Pour des raisons de contraintes spatiales et temporelles, puis par habitude ou par nécessité de conserver jalousement le feu qui alimente leur pouvoir magique, les journalistes des siècles passés ne publiaient pas leurs sources, même lorsqu’aucun enjeu de sécurité ou de confidentialité n’est en cause. Or, au XXIe siècle, ce comportement propriétaire n’a plus lieu d’être. Les sources viennent du peuple, qu’elles y retournent puisque ni l’espace disque ni le « temps d’antenne », désormais, ne sont limités.

  • Enregistrez donc en audio, vidéo ou pdf autant de sources INTÉGRALES que possible.
  • Puis validez-les, décrivez-les, « taxonomisez-les » et classifiez-les.
  • Enfin, entrez-les dans un système informatique qui me permette à moi — utilisateur final, journaliste, chercheur, étudiant, cadre d’entreprise, fonctionnaire, peu importe — de la retrouver quand j’en aurai besoin.
  • En complément de votre article, disponible gratuitement en ligne et maigrement financé par la publicité, vendez-moi UN ABONNEMENT DE LUXE, au moins aussi cher qu’un abonnement papier, qui me permette, SI ET QUAND CELA M’INTÉRESSE, de visiter la partie immergée de l’iceberg — toutes ces sources que vous avez trouvées pour construire votre article et traiter le sujet.
  • Si je ne veux pas m’abonner, offrez-moi la possibilité de consulter vos sources EN FORMULE DE MICRO-PAIEMENT.
  • Si je veux RÉUTILISER VOS SOURCES, ou une partie de vos sources (audio, vidéo, PDF), VENDEZ-MOI LE DROIT DE LE FAIRE et livrez les moi en haute définition afin que je puisse en inclure un extrait dans mon propre topo audio ou vidéo.
  • Devenez ni plus ni moins qu’une AGENCE DE PRESSE LOCALE (ou internationale, si vous en avez la portée et les moyens) et comprenez que les citoyens et les entreprises de demain deviennent peu à peu des producteurs de contenus d’information, mais que s’ils sont capables de faire flotter de beaux icebergs à la surface de l’eau, ILS ONT BESOIN DE SOURCES VALIDES POUR LES NOURRIR SOUS LA SURFACE.
Ce faisant, vous ferez œuvre sociale, vous augmenterez la valeur de l’information commerciale et citoyenne et vous aurez des recettes suffisantes pour payer correctement (1) vos journalistes d’enquête et de terrain (2) vos secrétaires de rédaction traitant non seulement l’info interne, mais également celle provenant des citoyens et des entreprises et (3) vos programmeurs-intégrateurs qui feront fonctionner et amélioreront sans cesse les systèmes d’information complexes nécessaires à l’exploitation de vos sources.

Libérez le cœur même de l’information.

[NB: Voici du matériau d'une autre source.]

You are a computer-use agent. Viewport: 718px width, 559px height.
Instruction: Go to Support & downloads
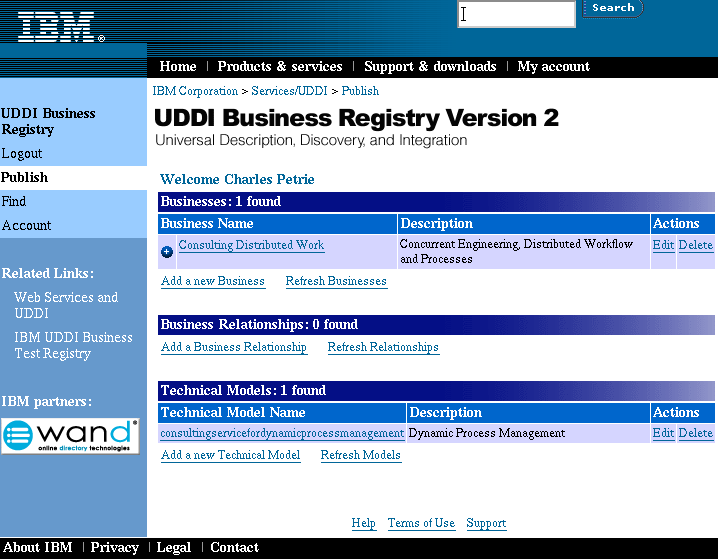(x=430, y=67)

Ouvrez vos sources. Ne les gardez plus jalousement dans vos coffres-forts propriétaires. Permettez qu’elles circulent librement à la manière du code des logiciels libres et ouverts. Entrez dans l’ère de l’information « open sources » et n’hésitez pas à les tarifer, si nécessaire, afin de survivre et prospérer. La démocratie a un prix que les citoyens seront prêts à payer si vous savez le leur vendre intelligemment.